For a long time though - frustratingly for me - Isobel didn't seem to be responding much to my lessons. I wasn't even sure if she wanted to learn, due to the limited motor dexterity in her hands. As a deaf parent trying to get used to digital hearing aids, neither was I confident if I could support her in her vocal development - an area that I knew that she was keen to work on.
Give and take. It's a key to good communication. Not that Isobel wasn't already identifying specific requests for coloured balls, of course, but she just didn't seem to be moving on. Now, with her facing me in a sitting position supported by one other adult, I sign 'ball', pushing a beach ball under her watchful eye. The other adult will move her hands in the same sign, then encourage her to push it back - although lately, she's more likely to do it herself. We give and take this ball, over and over again.
She clearly enjoys giving more than she does taking. Taking an offered object from you, she will immediately offer it back. Glance a second time, and she'll grunt with perseverance, still holding it out.
She will respond to instructions to put things back. She is perfecting the art of placing balls in a toy helter-skelter that we got her for Christmas, which encourages her to master shape-sorting.
Shame she's not as obedient when I ask her to swallow her medicines, preferring to hold them in her mouth for as long as possible instead. That routine - which usually precedes breakfast and supper - can take anything up to 30 minutes. 'COME ON!' I feel like yelling in a panic over time, but I know it's not worth it. Outwardly, I just sigh with resignation, and repeat myself, calmly but firmly.
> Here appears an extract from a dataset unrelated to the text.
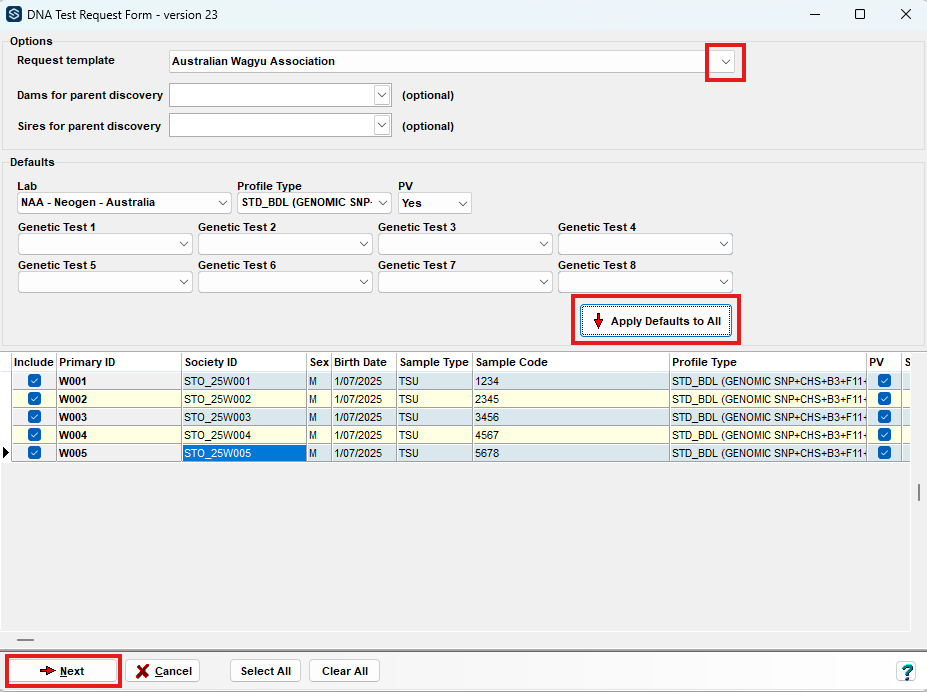Open the Genetic Test 1 dropdown
This screenshot has width=927, height=692.
(183, 244)
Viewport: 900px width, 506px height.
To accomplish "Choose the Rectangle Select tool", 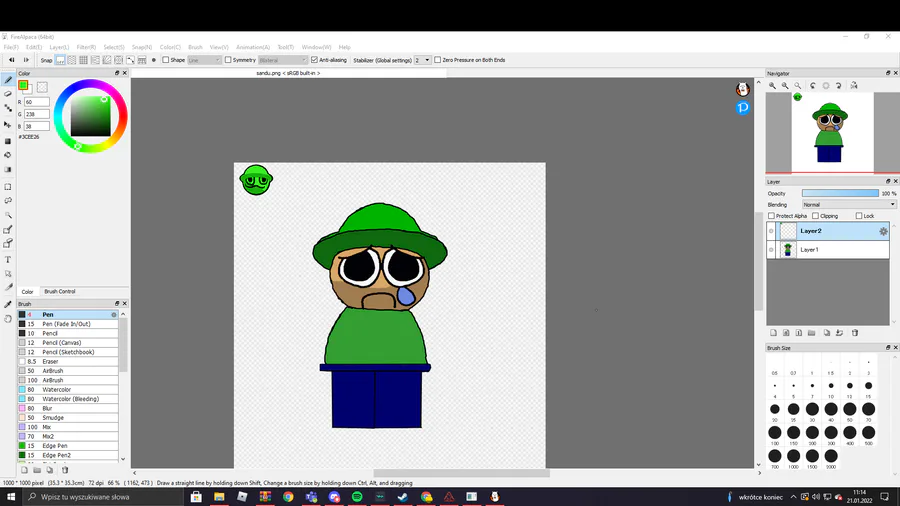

Plateau, surge, plateau. At least Isobel is consistent in her love of vocalising, engaging in little games where, in a concerted effort to reach a new pitch and/or volume, she'll stick out her legs from the chair or pram: 'Ahhhhh-UHHHH!' 'Hell-lloooo,' Miles or I would respond, to which she would cut in, enthusiastically louder than before. She'll do it any time, anywhere; even on the bus, which can raise laughs.
Isobel's favorite color is yellow. At her last physio session, she reached out determinedly for a huge canary-yellow exercise ball, then when Helen bounced her on it, tummy-down, said, 'Ah-ah-ah-ah-ah-ah,' without meaning to. Whenever she watches me sign-singing Yellow on YouTube, she harmonises in recognition.
Whatever Isobel's speech potential, though, I'm conscious of how effectively others teach communication. Once, I took her to a local hearing baby rhyming session - and was surprised at how much the facilitators packed in in 30 minutes. They went through the rhymes so fast - the mothers singing along blithely - that little attention seemed to be paid to how much their children were following. These were people who took communication so much for granted that they overlooked the vital role it played in their education.
I know I'm not alone in expressing such concerns. 'Everything we think we know about the world is learned through language,' the writer Louise Stern has said, 'We need to understand that language is more important for human beings than food or water. It's what makes us human.'
Neither are they restricted to deaf and disabled children: in campaigning for gentler children's television, those former presenters of Playaway were right. A recent Ofsted report revealed to the BBC that 30% of three-year-olds started school with a marked speech delay.
In any case, I don't plan to take Isobel to those baby rhyming sessions again. Stepping Stones' sing/sign-alongs are far livelier and more expressive, and they do make her laugh.